Naturalmente, spesso le parti si invertono. Anche Solmi, oltre che saggista e critico (soprattutto di area francese, ma anche su Leopardi e sul Novecento italiano), è un poeta, probabilmente influenzato dallo stesso Montale, il quale a sua volta avrà percepito e metabolizzato l’impegno civile e morale dell’amico.

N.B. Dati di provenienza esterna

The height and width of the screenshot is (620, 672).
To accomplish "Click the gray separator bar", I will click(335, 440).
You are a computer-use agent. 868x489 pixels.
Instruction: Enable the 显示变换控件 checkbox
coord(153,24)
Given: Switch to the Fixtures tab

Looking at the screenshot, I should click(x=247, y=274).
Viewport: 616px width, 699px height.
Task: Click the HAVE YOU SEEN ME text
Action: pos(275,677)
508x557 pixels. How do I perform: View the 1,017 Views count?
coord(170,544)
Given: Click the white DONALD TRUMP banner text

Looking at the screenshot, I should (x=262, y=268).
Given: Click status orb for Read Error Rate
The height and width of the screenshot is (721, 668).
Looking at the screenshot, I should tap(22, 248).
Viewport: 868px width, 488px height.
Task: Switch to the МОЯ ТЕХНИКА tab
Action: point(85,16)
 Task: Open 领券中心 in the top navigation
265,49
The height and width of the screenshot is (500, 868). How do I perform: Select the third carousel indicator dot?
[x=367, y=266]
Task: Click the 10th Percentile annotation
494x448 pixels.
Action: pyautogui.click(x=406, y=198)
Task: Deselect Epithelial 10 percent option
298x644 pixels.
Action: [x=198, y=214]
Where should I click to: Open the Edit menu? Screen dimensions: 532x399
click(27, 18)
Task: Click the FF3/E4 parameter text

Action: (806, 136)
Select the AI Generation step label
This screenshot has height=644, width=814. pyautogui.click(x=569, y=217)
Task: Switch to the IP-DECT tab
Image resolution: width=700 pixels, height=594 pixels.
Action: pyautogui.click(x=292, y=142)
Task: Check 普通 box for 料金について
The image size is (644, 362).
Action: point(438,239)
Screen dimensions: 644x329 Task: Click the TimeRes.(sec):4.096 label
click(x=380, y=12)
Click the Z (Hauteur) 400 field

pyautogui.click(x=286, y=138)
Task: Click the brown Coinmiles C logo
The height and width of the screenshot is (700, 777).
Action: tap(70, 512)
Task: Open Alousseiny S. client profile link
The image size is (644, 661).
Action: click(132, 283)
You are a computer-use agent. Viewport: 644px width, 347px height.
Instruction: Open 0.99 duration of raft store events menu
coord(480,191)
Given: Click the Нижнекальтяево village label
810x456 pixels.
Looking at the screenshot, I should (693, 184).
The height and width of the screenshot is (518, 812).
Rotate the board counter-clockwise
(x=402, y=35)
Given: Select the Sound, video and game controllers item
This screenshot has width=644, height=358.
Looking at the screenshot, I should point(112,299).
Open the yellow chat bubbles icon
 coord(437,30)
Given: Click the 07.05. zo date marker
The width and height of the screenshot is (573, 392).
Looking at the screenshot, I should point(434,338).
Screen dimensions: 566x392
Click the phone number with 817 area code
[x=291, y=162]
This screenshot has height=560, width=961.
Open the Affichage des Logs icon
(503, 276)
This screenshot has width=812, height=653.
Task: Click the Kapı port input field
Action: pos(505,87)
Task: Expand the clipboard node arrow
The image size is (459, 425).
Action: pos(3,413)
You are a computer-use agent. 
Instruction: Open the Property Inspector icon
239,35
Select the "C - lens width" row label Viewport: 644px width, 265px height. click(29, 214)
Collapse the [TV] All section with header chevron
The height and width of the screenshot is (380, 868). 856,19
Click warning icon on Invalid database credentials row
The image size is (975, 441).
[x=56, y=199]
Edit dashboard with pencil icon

Il 5 gennaio 1937 è Montale a sollecitargli un invio («so che hai fatto altre poesie»), con la promessa di coinvolgere Alessandro Bonsanti, direttore di «Letteratura». Prosegue Montale: «Io ne ho scritto 23 in 11 anni e alcune devono essere anche brutte assai; quando ne avrò una quarantina farò il mio 2° e ultimo libro». Quando arriveranno Le occasioni, il 16 aprile 1940 nel ringraziare Sergio per la recensione, Eugenio aggiunge una punta polemica su Alfredo Gargiulo, poco convinto della seconda raccolta: «A parte le balle sui valori fonici e la prosa e l’oscurità (da parte di chi non trovò nessuna oscurità in Ungaretti), anche lui come Contini scava il fosso fra i due libri; la differenza è che dice di no alle Occasioni mentre Contini diceva no agli Ossi». Non dimentichiamo che i due amici, com’è buona regola da sempre in quella che si chiama società letteraria, non risparmiano le malignità: sull’amico comune Giacomino, «non disposto ad accettar riserve» sulle sue cose; sul buon Saba, che «vuole essere esaltato» e reagisce a una recensione di Montale con una lettera d’insulti…
Un’appendice di prose inedite e ritrovate, a cura di Letizia Rossi, meriterebbe un discorso a sé: sono recensioni, interventi critici, brevi pezzi usciti in forma anonima o con pseudonimo, che ora, sulla base delle lettere, vengono attribuiti con certezza a Montale e a Solmi.